Kaplan’s scenario is mostly hyper-realistic, with bright flashes of fancy: Marie’s elaborately decorated shack becomes a veritable museum of kitsch. The shack’s surrealism presages von Trier’s fable-like setting in Dogville, while Marie’s increasingly scathing attitude and anarchic politics come across as an homage to the brazen feminism of Věra Chytilová’s Daisies (1966). There is also a Bressonian joke in the scenario: Marie’s great indefatigable friend, and the single creature for which she shows genuine concern, is her goat. Kaplan includes close-ups of the goat, as if evoking the spirit of Bresson’s beastly protagonist in Au hasard Balthazar (1966), a donkey that in a similar fashion served as a mirror and a sardonic counterpoint to human pettiness and striving. When the goat meets a violent end, its death spurs Marie’s social awakening, and stirs her to action.

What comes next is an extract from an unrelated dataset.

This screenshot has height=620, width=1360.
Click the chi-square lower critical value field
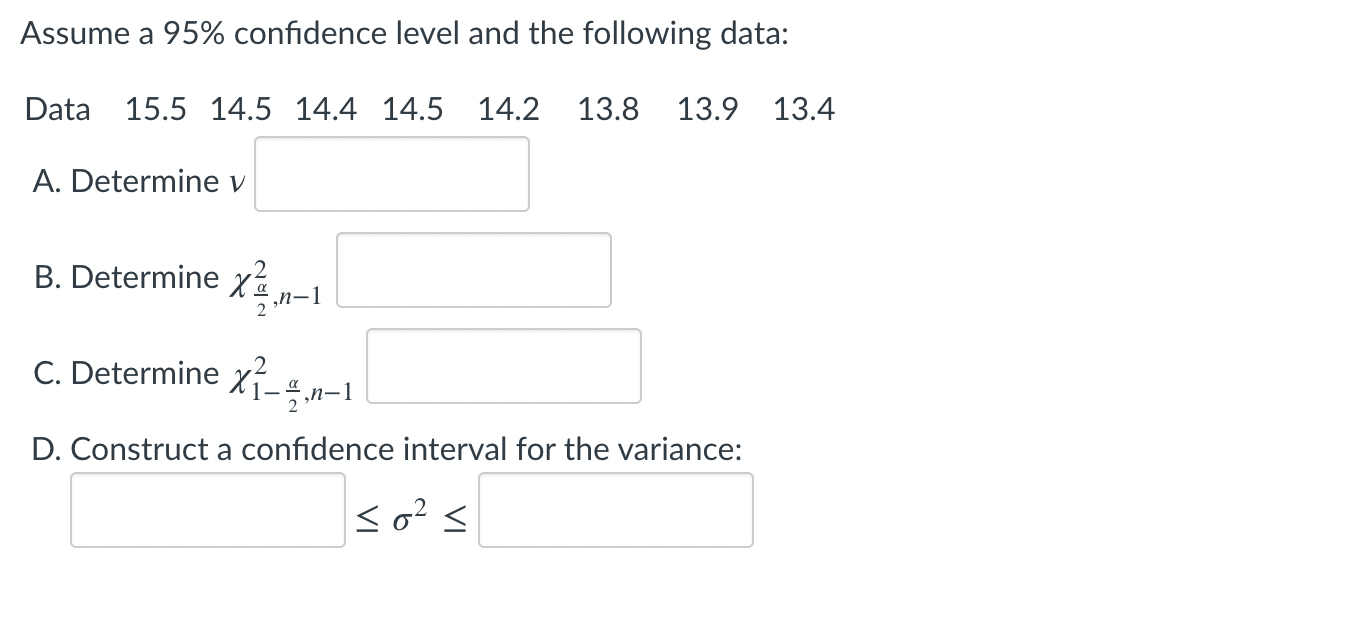(x=504, y=366)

One of Kaplan’s beloved topics is the battle of the sexes (even though in A Very Curious Girl some of Marie’s most vicious oppressors are actually women). In Velvet Paws, originally made for French television, a young widow, Iris—brilliantly played by Caroline Sihol—stumbles onto the country house of a mysterious fortune-teller, Jacinthe (Bernadette Lafont), only to discover that her husband, Poltergeist (Pierre Arditi), has also been married to Jacinthe, and that he isn’t even really dead. Rather than wallow in mutual misery, Jacinthe and Iris promptly blackmail the bigamist, and go on enjoying romances with other men. Their bliss ends, however, when a renowned crime writer, Quid (Michel Bouquet), arrives on the scene. As the two sexes try to out-con each other, Kaplan stages a series of oddball reversals, poking fun at the conventions of crime genre as much as she does at upper middle-class civility and morals.

Kaplan was clearly a passionate cinephile, and being even an episodic fan of French cinema heightens the pleasure of watching her work. For example, Georges Géret, who played the memorably violent oppressive farmhand in Luis Buñuel’s TheDiary of a Chambermaid (1964) returns as a vicious Peeping Tom who torments Marie in A Very Curious Girl. In both films, Géret is wickedness personified, parading as a savior. Michel Bouquet, on the other hand, an actor who played in over one hundred films, is delightful as wily Quid in Velvet Paws (Bouquet also stars in Kaplan’s Papa the Lil’ Boats, 1971, a light spoof in which a spoiled heiress—think Patty Hearst—is kidnapped for ransom). Kaplan even sneaks into Velvet Paws a tongue-in-cheek tribute to Jacques Tourneur’s cult noir, Cat People (1942): When Poltergeist complains that someone is trying to murder him, it seems for a while that the perpetrator may in fact be Jacinthe’s beloved cat. An outrageous scenario, for sure, but then in Kaplan’s films anything is possible (incidentally, Paul Schrader’s Cat People, a direct reworking of Tourneur’s classic, premiered a few years earlier, in 1982). More to the point, Kaplan uses the trope of a jealous woman’s repressed rage, so imaginatively employed by Tourneur, who portrayed it as a psychic, animalistic force. And is it really that far-fetched that, deep down, the seemingly overprotective Jacinthe and Iris would want to their bigamist husband dead? In her zany pastiches, Kaplan takes cinema’s frequently veiled, subconscious representations of women’s dangerousness and gives them concrete form. 

"Wild Things: The Ferocious Films of Nelly Kaplan" runs April 12 –25 at the Quad Cinema in New York.